Weed Elementary transitions to distance learning while contaminated soil is removed
Weed Union Elementary School has temporarily transitioned to a distance-learning format while school officials remove contaminated soil from the campus.
“We are not able to open for students. We are shifting to a distance learning format for the next two weeks with the plan to return to in-person, on campus, beginning May 1,” wrote Jon Ray, superintendent of the Weed Union Elementary School District, in an email to the Siskiyou Daily News.
Soil contaminated with diesel at Weed elementary School was discovered about two weeks ago, prompting the district to begin the eradication process. The contaminated soil was discovered during excavation work for the school’s new facilities.
At that time, officials were hopeful the soil could be cleaned up during the spring break period last week. However, “a key piece of equipment” — a device to collect real-time data from around the school campus — was not immediately available, said Ray.
“We will be shifting to a distance learning format that is different than the format we knew during COVID,” Ray wrote in a message to parents, noting the challenges a closed school presents for working parents.
“This distance learning is not a requirement for students to attend daily, it is optional, as we work our way through this,” Ray wrote. “We will be checking in with you daily and we will be focusing on our students during this time.”
More:Weed Elementary campus closed after contaminated soil discovered during excavation work
The school’s office will remain open during the closure, starting at 10 a.m., and will open at 7:30 a.m. beginning April 19. Weed elementary is also working to coordinate various “get-togethers around town,” with more information to come.
It’s not clear what may have caused the soil to have become contaminated. Going back more than a century, the property was part of the Weed Lumber Company and was donated to the school district about the 1920s.
The site was also the home of a previous school facility from the 1930s through the late ‘50s, which included a diesel-powered boiler in the basement.
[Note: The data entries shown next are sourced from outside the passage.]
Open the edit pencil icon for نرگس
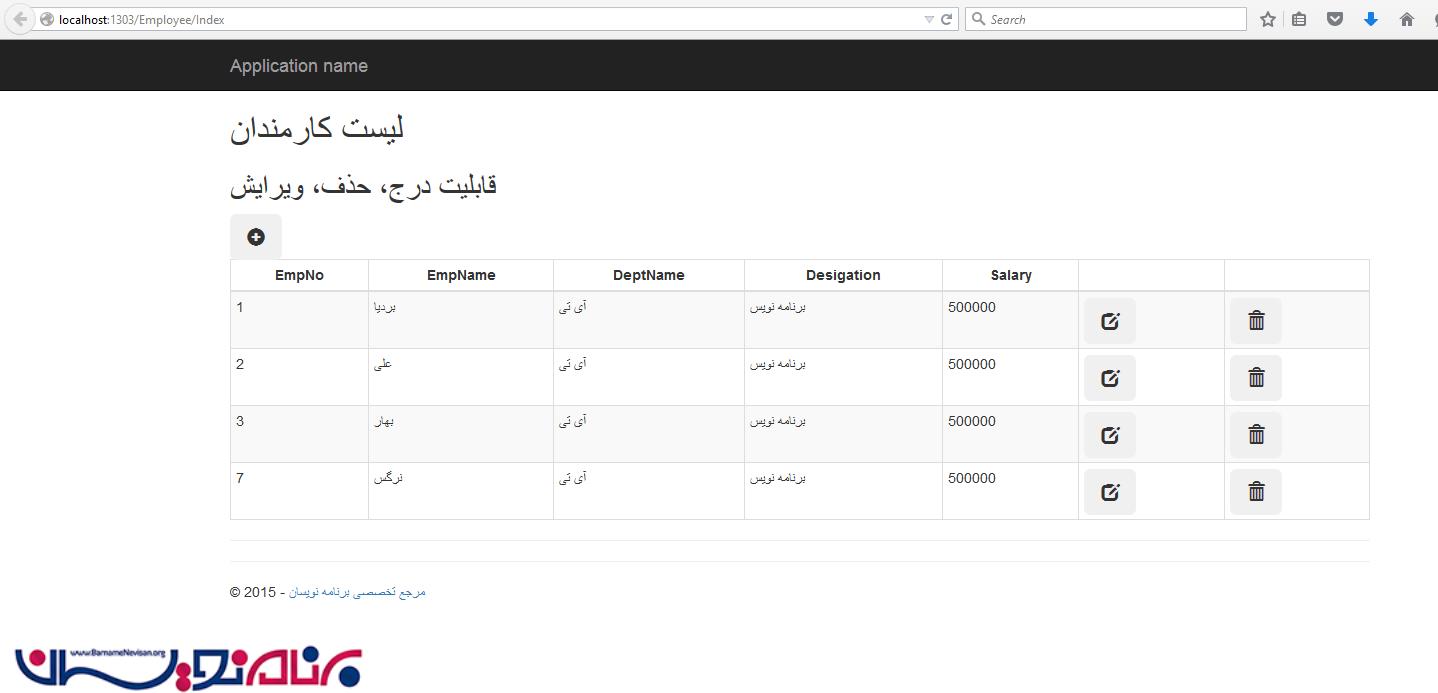Screen dimensions: 1438x693 (1110, 491)
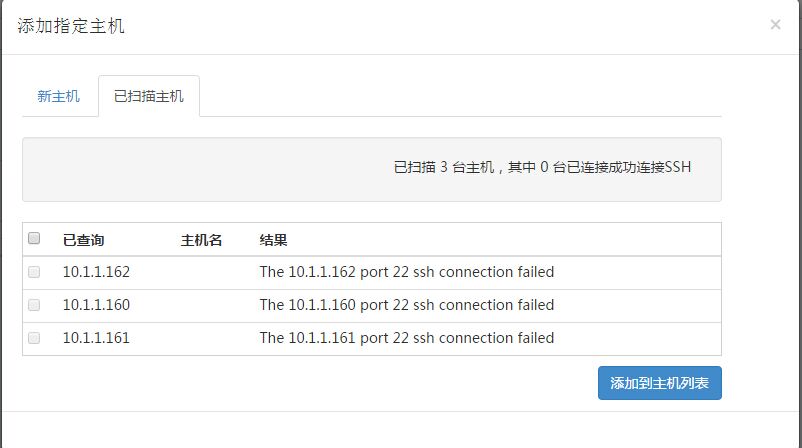Click the 结果 column header
802x448 pixels.
(x=274, y=240)
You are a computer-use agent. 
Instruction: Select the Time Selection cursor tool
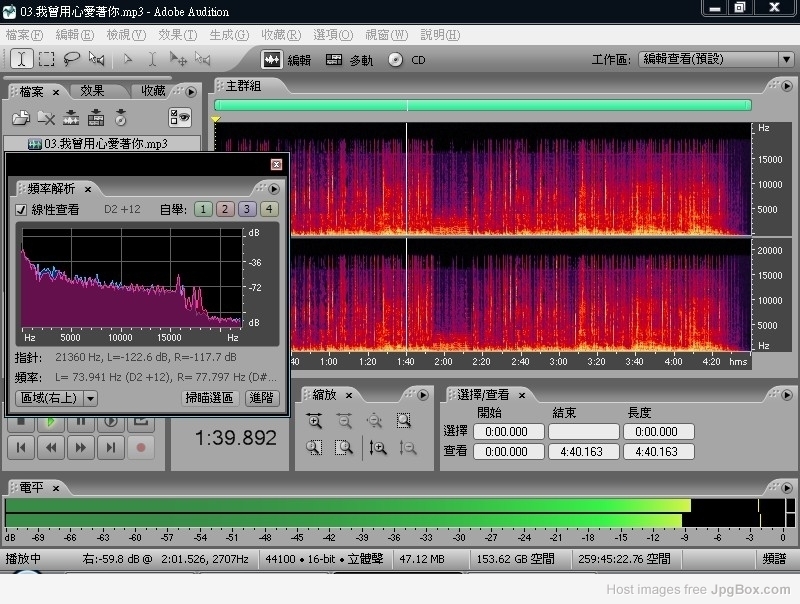(x=21, y=59)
“So we’re thinking it might be from that old thing. But the amount that we’re dealing with now is very, very concerning because, this wouldn’t just be a small leak,” Ray said last week. “We’re close to about 500 yards of contaminated soil so far.”
The district is planning a new campus for its 325 students following a determination that part of its existing facilities did not meet seismic and structural regulations and that other buildings were contaminated with mold.